**What is required**.
Among the lines below, keep only those from the one containing "The image size is (814, 493)." through the one containing "The width and height of the screenshot is (927, 442).", and reproduce them exactly.

----- Exercise data -----

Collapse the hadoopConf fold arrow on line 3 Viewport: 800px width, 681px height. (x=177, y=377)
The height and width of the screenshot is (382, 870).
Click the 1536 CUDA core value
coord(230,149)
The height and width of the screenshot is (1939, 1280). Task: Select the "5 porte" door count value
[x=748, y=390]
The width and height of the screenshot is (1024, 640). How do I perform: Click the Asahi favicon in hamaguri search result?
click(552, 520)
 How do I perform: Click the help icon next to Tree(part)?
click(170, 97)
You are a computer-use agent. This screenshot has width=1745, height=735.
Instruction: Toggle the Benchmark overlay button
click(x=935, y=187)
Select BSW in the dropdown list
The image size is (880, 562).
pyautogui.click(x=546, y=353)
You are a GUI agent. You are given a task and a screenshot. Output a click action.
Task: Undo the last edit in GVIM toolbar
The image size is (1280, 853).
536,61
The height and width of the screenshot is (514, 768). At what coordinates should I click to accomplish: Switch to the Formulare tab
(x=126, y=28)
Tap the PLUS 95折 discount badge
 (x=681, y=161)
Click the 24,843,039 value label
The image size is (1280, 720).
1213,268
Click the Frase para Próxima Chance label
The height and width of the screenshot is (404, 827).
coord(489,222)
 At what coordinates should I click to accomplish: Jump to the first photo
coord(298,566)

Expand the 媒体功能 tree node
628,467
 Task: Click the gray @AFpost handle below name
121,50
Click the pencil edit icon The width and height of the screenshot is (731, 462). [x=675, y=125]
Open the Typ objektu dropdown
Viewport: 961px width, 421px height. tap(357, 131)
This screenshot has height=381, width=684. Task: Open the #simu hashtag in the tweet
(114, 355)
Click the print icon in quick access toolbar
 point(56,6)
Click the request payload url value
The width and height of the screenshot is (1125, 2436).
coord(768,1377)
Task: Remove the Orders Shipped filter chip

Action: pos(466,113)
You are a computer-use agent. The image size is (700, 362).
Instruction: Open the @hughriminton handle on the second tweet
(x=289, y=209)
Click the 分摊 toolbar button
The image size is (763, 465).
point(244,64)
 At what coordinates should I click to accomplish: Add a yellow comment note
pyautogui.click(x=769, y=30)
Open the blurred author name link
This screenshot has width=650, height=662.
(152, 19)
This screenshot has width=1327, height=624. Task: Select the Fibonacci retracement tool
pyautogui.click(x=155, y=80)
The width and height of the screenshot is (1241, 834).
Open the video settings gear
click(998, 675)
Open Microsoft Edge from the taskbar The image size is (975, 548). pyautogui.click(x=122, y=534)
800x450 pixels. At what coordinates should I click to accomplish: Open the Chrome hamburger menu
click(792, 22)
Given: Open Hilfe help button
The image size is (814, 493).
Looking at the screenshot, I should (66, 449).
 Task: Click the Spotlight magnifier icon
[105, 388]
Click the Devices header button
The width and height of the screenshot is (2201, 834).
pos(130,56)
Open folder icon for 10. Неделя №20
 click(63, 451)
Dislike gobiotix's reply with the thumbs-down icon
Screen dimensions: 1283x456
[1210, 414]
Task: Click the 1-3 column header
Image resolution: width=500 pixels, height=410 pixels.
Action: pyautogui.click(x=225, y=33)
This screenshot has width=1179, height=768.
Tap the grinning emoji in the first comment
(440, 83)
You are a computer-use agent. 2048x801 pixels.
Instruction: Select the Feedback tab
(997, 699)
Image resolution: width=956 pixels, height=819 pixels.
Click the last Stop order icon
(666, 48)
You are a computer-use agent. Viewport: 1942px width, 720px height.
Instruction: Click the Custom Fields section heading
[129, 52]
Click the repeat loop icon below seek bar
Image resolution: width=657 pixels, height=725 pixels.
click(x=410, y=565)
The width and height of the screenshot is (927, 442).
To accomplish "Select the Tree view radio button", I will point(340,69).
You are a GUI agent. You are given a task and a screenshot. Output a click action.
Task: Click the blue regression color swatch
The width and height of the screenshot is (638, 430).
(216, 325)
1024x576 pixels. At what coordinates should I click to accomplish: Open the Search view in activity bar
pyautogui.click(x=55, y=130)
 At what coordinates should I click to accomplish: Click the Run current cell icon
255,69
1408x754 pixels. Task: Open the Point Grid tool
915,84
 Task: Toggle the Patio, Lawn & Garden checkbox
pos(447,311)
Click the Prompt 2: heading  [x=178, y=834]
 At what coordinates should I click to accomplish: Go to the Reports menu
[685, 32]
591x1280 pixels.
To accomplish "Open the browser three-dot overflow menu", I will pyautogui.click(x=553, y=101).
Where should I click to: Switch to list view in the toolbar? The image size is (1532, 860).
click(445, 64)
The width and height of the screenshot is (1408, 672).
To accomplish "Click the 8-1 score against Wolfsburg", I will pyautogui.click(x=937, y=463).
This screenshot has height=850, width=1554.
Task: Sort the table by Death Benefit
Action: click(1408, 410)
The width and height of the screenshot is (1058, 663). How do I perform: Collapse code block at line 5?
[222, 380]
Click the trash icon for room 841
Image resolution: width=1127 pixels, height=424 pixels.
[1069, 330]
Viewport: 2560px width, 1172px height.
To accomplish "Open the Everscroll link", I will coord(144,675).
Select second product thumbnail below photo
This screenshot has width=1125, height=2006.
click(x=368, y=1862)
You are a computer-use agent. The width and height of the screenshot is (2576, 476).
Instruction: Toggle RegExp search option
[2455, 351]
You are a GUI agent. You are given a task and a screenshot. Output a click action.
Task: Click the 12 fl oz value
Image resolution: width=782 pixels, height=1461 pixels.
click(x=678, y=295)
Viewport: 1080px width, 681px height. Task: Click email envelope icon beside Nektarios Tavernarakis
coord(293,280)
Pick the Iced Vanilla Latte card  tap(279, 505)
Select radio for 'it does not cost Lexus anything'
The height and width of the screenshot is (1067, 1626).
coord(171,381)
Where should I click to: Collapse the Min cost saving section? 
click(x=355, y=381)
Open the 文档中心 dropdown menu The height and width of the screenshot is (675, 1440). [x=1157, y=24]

-----

**Solution to this task**.
The image size is (814, 493).
Looking at the screenshot, I should (66, 449).
 Task: Click the Spotlight magnifier icon
[105, 388]
Click the Devices header button
The width and height of the screenshot is (2201, 834).
pos(130,56)
Open folder icon for 10. Неделя №20
 click(63, 451)
Dislike gobiotix's reply with the thumbs-down icon
Screen dimensions: 1283x456
[1210, 414]
Task: Click the 1-3 column header
Image resolution: width=500 pixels, height=410 pixels.
Action: pyautogui.click(x=225, y=33)
This screenshot has width=1179, height=768.
Tap the grinning emoji in the first comment
(440, 83)
You are a computer-use agent. 2048x801 pixels.
Instruction: Select the Feedback tab
(997, 699)
Image resolution: width=956 pixels, height=819 pixels.
Click the last Stop order icon
(666, 48)
You are a computer-use agent. Viewport: 1942px width, 720px height.
Instruction: Click the Custom Fields section heading
[129, 52]
Click the repeat loop icon below seek bar
Image resolution: width=657 pixels, height=725 pixels.
click(x=410, y=565)
The width and height of the screenshot is (927, 442).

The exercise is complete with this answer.